* _WHAT TO PRODUCE_: Output the following data line for line, leaving out the pictures.

*-*-*

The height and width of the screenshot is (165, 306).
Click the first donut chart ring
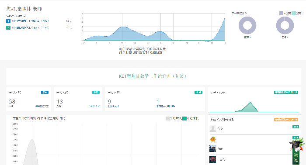(x=247, y=25)
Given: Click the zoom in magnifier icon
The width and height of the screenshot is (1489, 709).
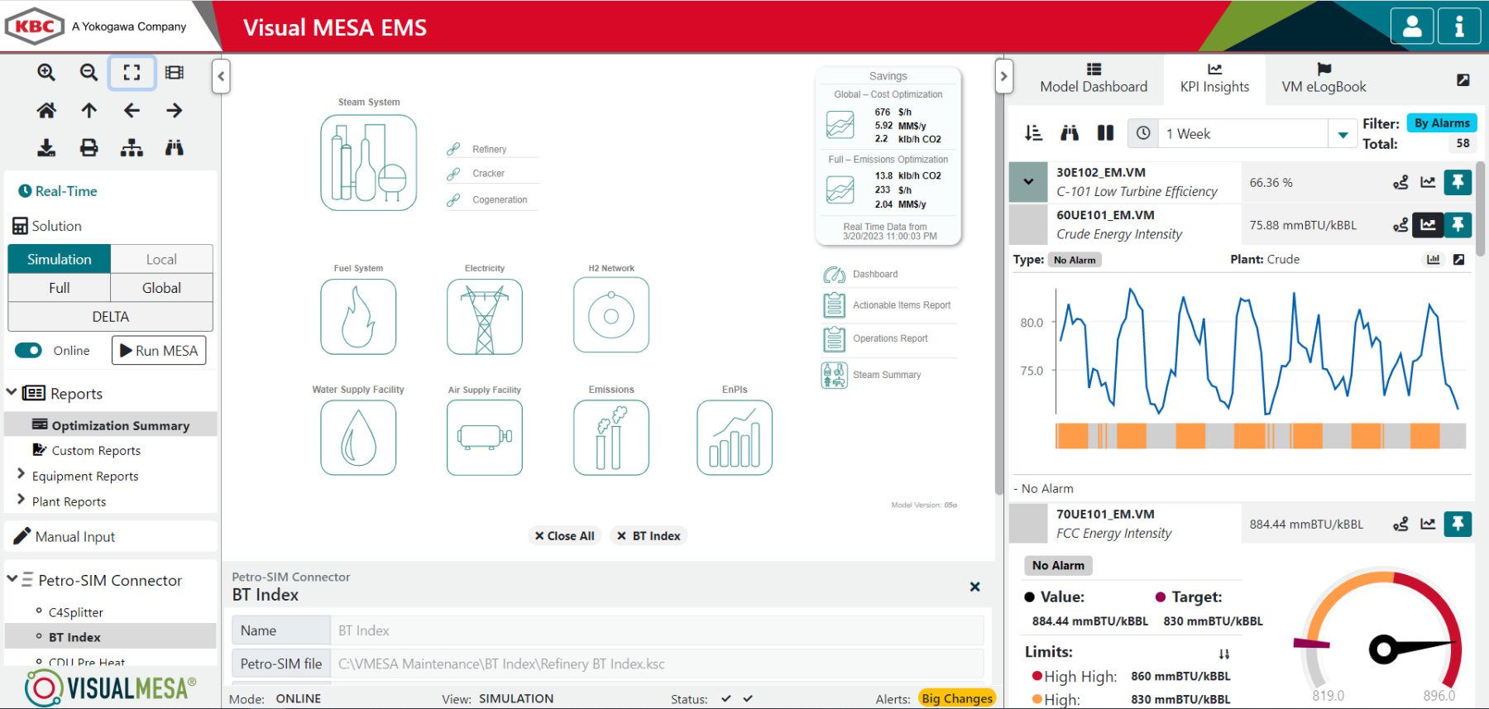Looking at the screenshot, I should [x=46, y=73].
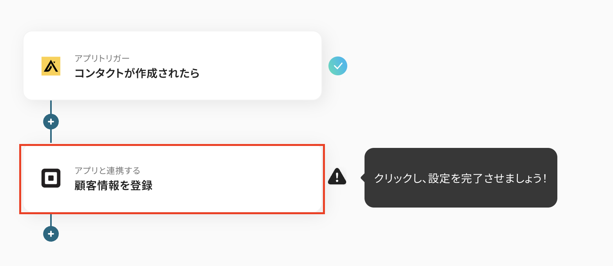Add a step via the plus button below the trigger
Screen dimensions: 613x266
(51, 122)
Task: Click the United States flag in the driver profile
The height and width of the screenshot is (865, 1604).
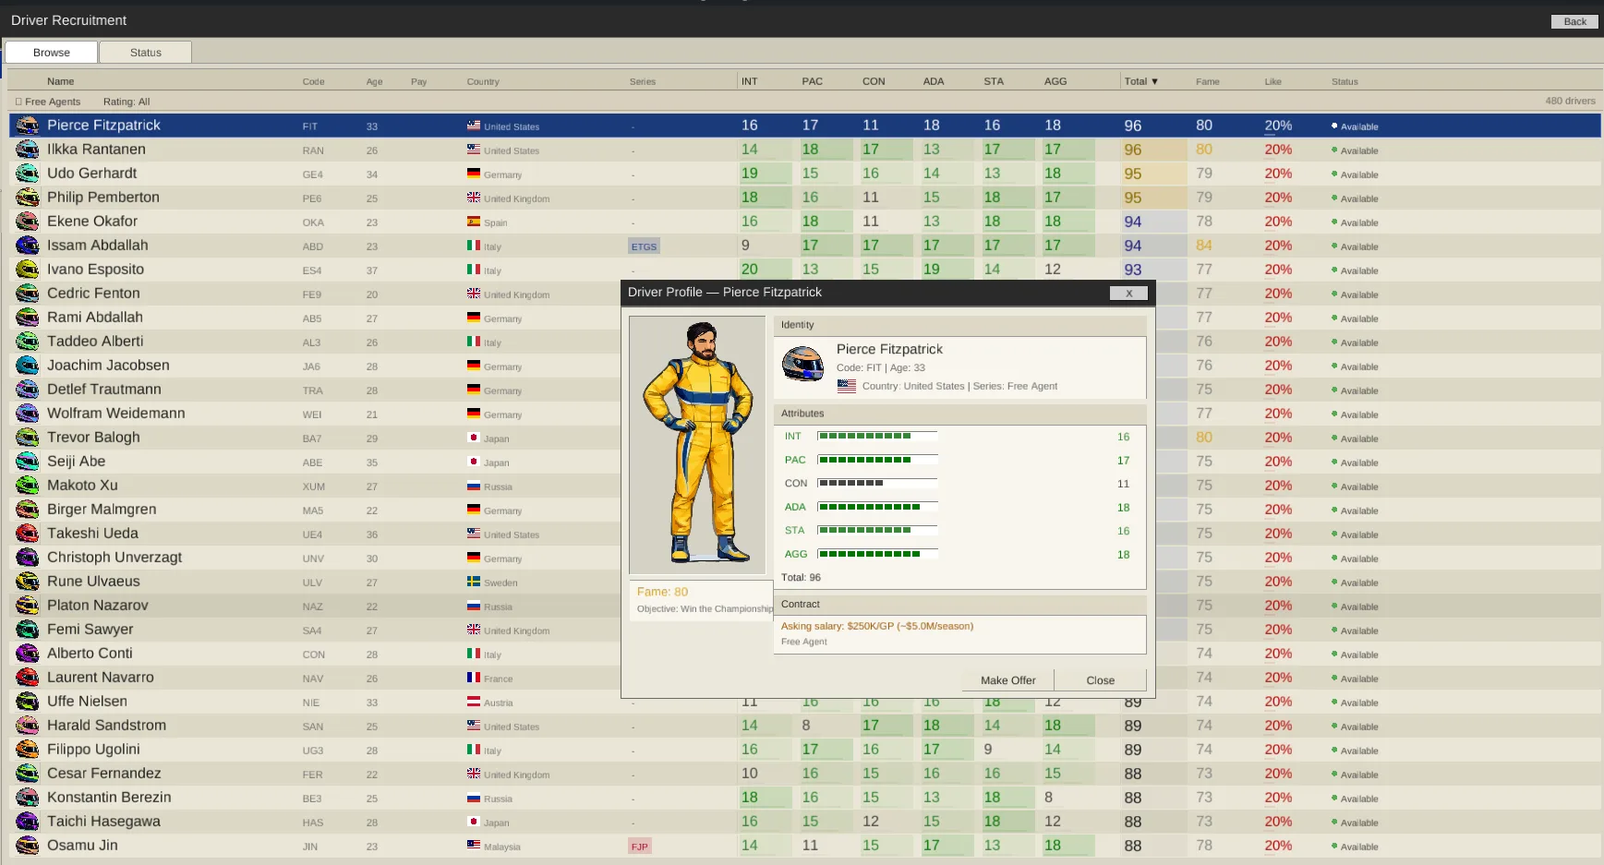Action: [847, 387]
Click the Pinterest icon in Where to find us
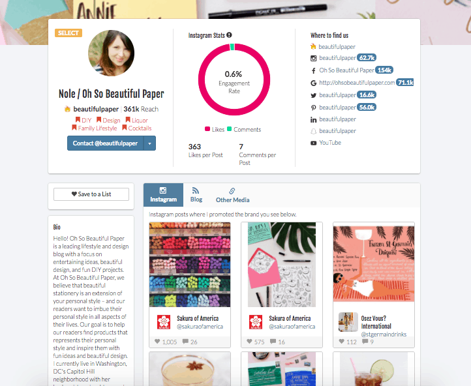This screenshot has height=386, width=471. tap(313, 108)
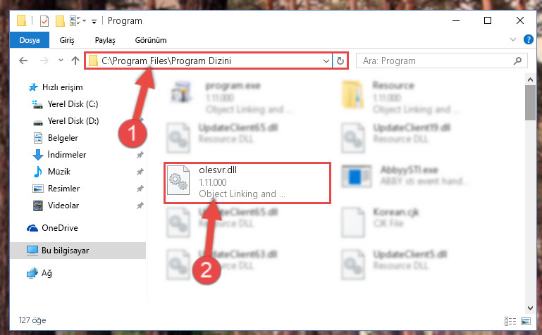Click the New Folder quick access icon

click(x=60, y=21)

*-*-*

* _ANSWER TO THE TASK_:
The height and width of the screenshot is (165, 306).
Click the first donut chart ring
(x=247, y=25)
Given: Click the zoom in magnifier icon
The width and height of the screenshot is (1489, 709).
Looking at the screenshot, I should [x=46, y=73].
Add a step via the plus button below the trigger
Screen dimensions: 613x266
(51, 122)
Task: Click the United States flag in the driver profile
The height and width of the screenshot is (865, 1604).
Action: [847, 387]
Click the Pinterest icon in Where to find us
This screenshot has height=386, width=471. tap(313, 108)
Click the New Folder quick access icon

click(x=60, y=21)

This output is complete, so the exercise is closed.